__EXERCISES__:
• a. Rewrite everything in the PEP 292 post from "Brett C. bac" down to "instead of substitute.", changing "Too long" to "Too verbose".
• b. According to the PEP 292 post, which method does Barry Warsaw plan to alias __mod__() to?

__GIVEN TEXT__:
▬▬▬▬▬▬

[Python-Dev] PEP 292: method names

Brett C. bac at OCF.Berkeley.EDU
Mon Sep 13 19:41:08 CEST 2004


Erik Heneryd wrote:
> Barry Warsaw wrote:
> 
>> On Sat, 2004-09-11 at 07:54, Erik Heneryd wrote:
>>
>>
>>> * Too long
>>> 10/15 character names for something so simple it up until now just 
>>> needed a %?  Programs using templates will probably use them 
>>> frequently...  I'd prefer sub instead of substitute.
>>
>>
>>
>> Noted, thanks.  In general I'm not a fan of abbreviations in APIs
>> though.  Also note that it is trivial for applications to derive and
>> override __mod__(), aliasing it to whichever version of substitute()
>> they want.  For example, I plan on multiply inheriting Template and
>> unicode, and aliasing __mod__() to safe_substitute().

▬▬▬▬▬▬

__DATASET CONTENT__:
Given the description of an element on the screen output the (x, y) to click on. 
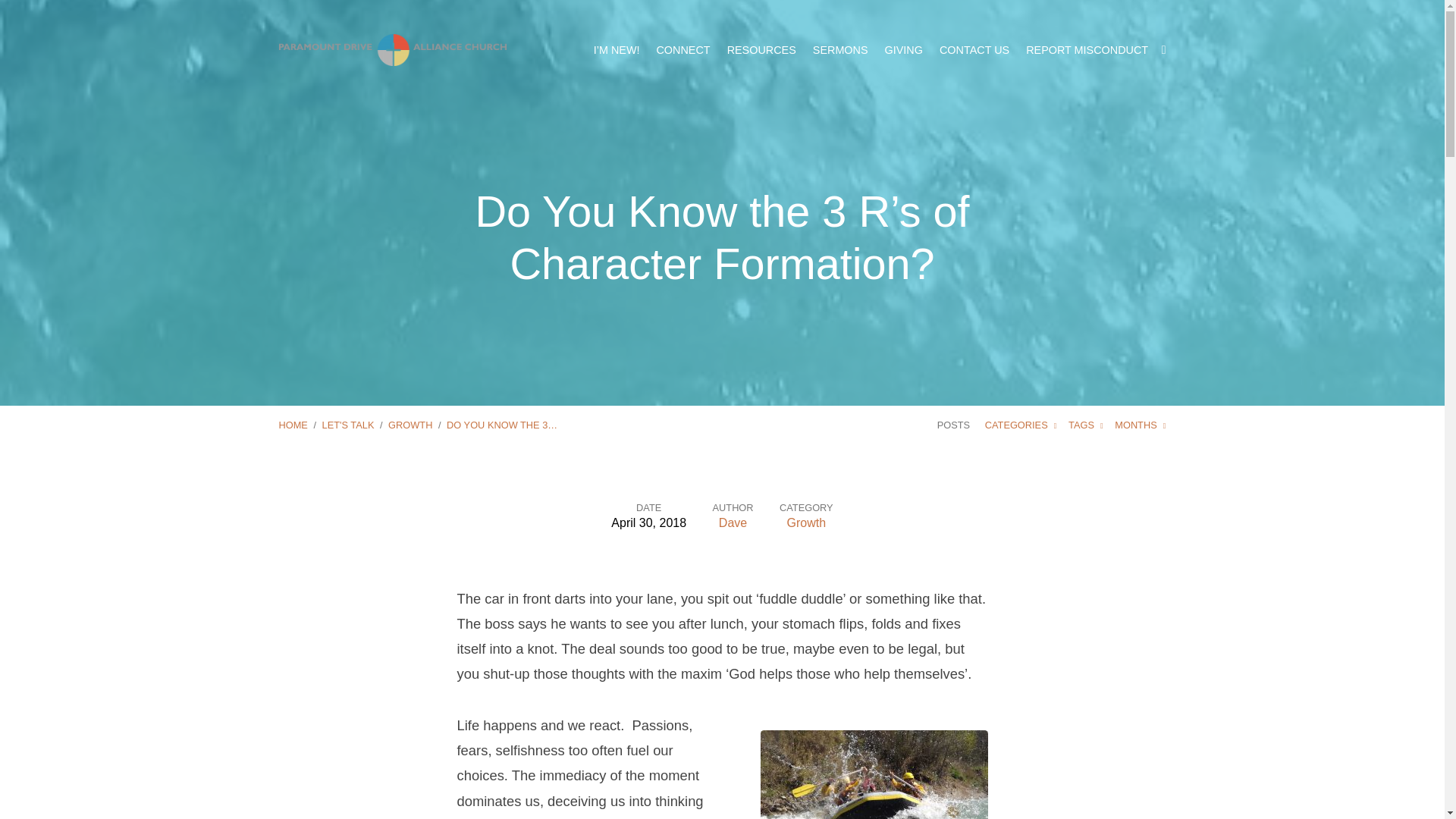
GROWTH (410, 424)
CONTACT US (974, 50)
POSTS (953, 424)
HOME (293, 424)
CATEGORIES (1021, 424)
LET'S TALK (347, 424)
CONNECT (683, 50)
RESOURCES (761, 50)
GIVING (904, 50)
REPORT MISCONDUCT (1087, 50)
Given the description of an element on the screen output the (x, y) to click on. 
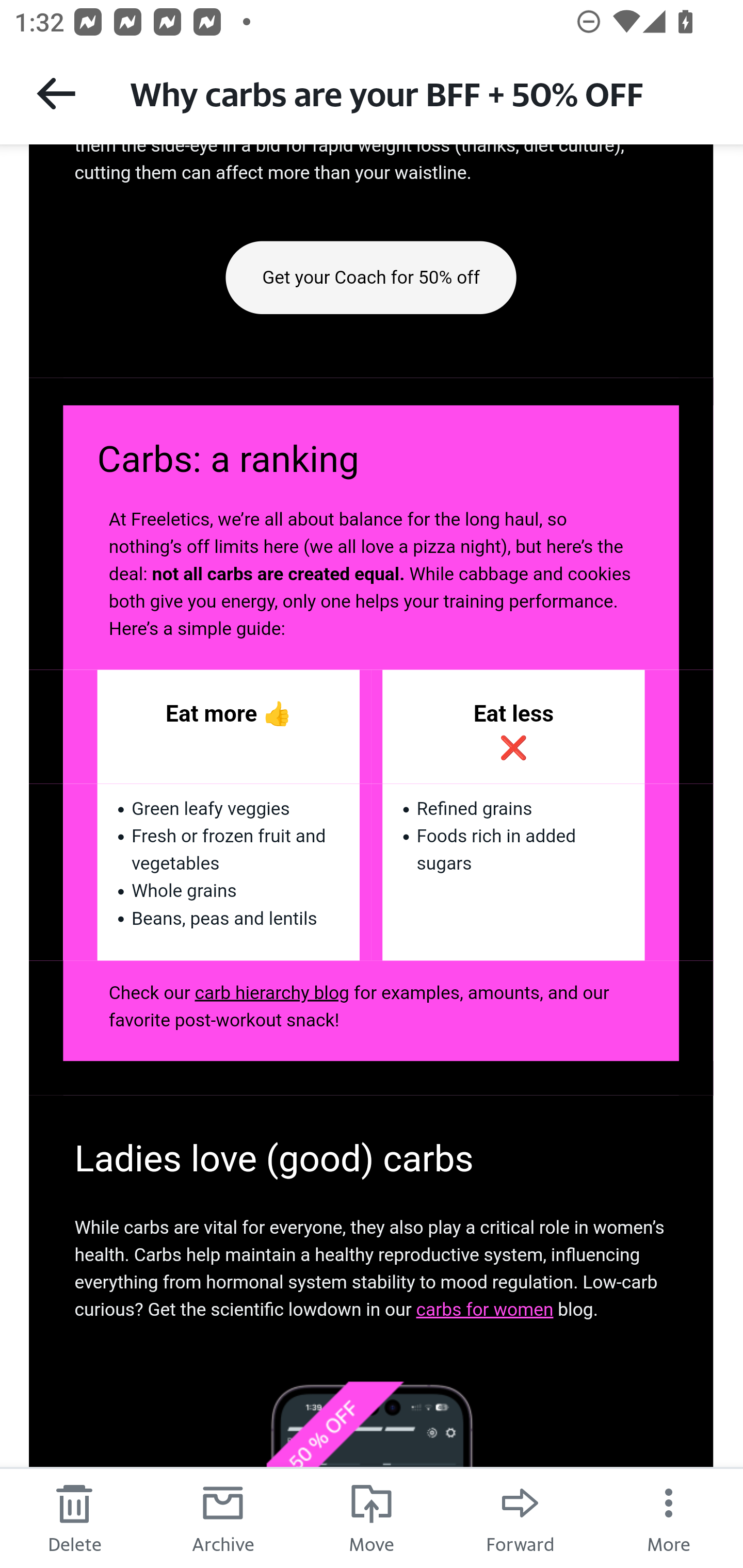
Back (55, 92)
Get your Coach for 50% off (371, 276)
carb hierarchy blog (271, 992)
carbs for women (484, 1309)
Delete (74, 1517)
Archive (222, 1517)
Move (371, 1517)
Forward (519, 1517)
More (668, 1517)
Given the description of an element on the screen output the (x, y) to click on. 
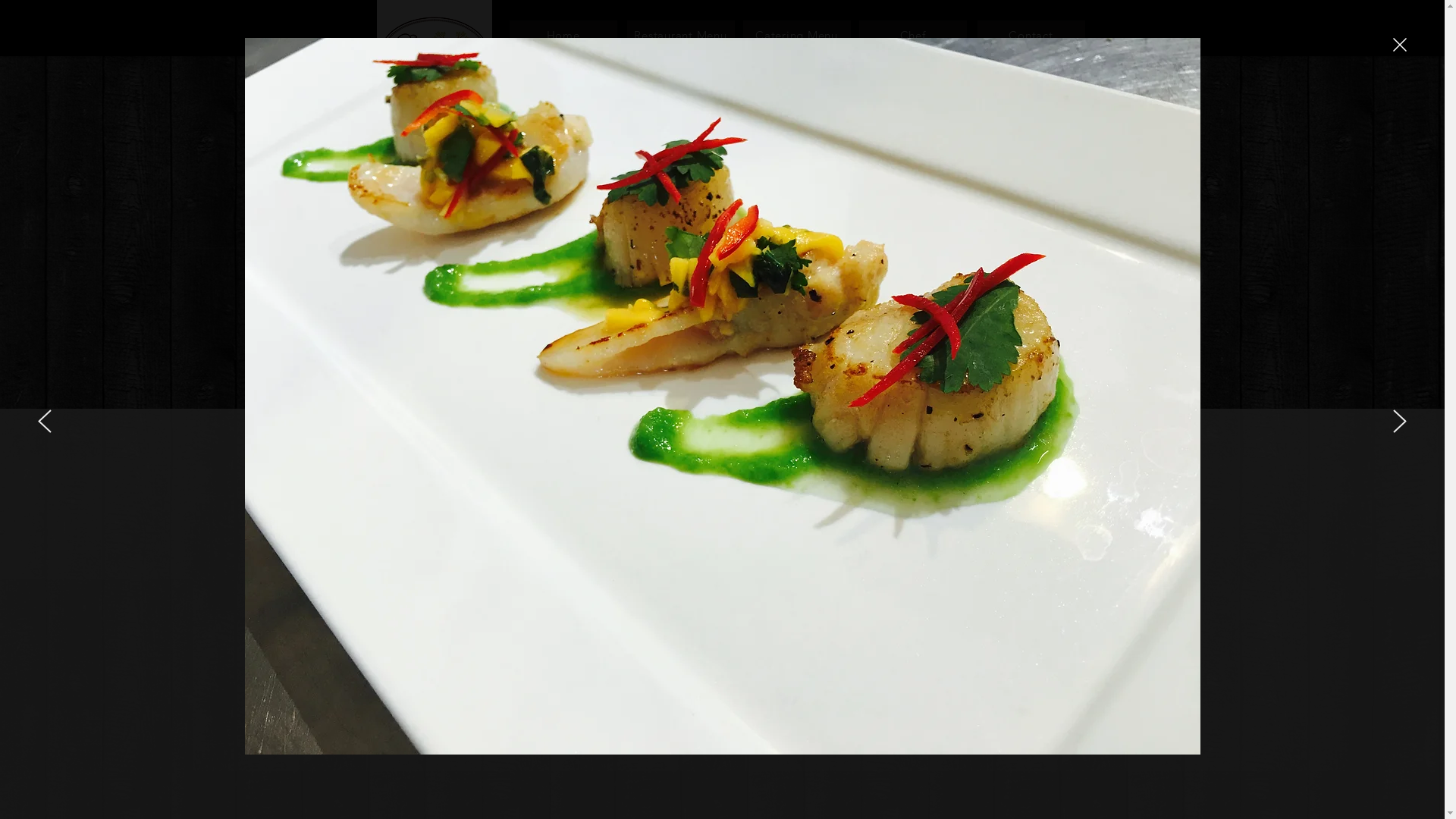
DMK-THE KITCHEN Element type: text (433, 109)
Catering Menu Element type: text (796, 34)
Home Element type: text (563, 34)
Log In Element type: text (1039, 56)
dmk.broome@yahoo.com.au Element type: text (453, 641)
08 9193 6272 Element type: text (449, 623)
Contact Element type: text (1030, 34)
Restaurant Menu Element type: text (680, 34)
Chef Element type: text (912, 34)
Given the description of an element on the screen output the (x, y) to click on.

▬▬▬▬▬▬

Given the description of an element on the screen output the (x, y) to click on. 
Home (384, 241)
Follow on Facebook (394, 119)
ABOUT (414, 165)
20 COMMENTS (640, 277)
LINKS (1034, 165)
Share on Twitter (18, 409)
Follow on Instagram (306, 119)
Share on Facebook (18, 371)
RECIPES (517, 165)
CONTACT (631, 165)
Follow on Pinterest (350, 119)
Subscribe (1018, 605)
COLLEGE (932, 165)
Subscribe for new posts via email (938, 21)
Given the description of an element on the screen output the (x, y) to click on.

▬▬▬▬▬▬

__ANSWERS PER TASK__:
• a.
Brett C. bac at OCF.Berkeley.EDU
Mon Sep 13 19:41:08 CEST 2004


Erik Heneryd wrote:
> Barry Warsaw wrote:
> 
>> On Sat, 2004-09-11 at 07:54, Erik Heneryd wrote:
>>
>>
>>> * Too verbose
>>> 10/15 character names for something so simple it up until now just 
>>> needed a %?  Programs using templates will probably use them 
>>> frequently...  I'd prefer sub instead of substitute.

• b. Barry Warsaw plans to alias __mod__() to safe_substitute().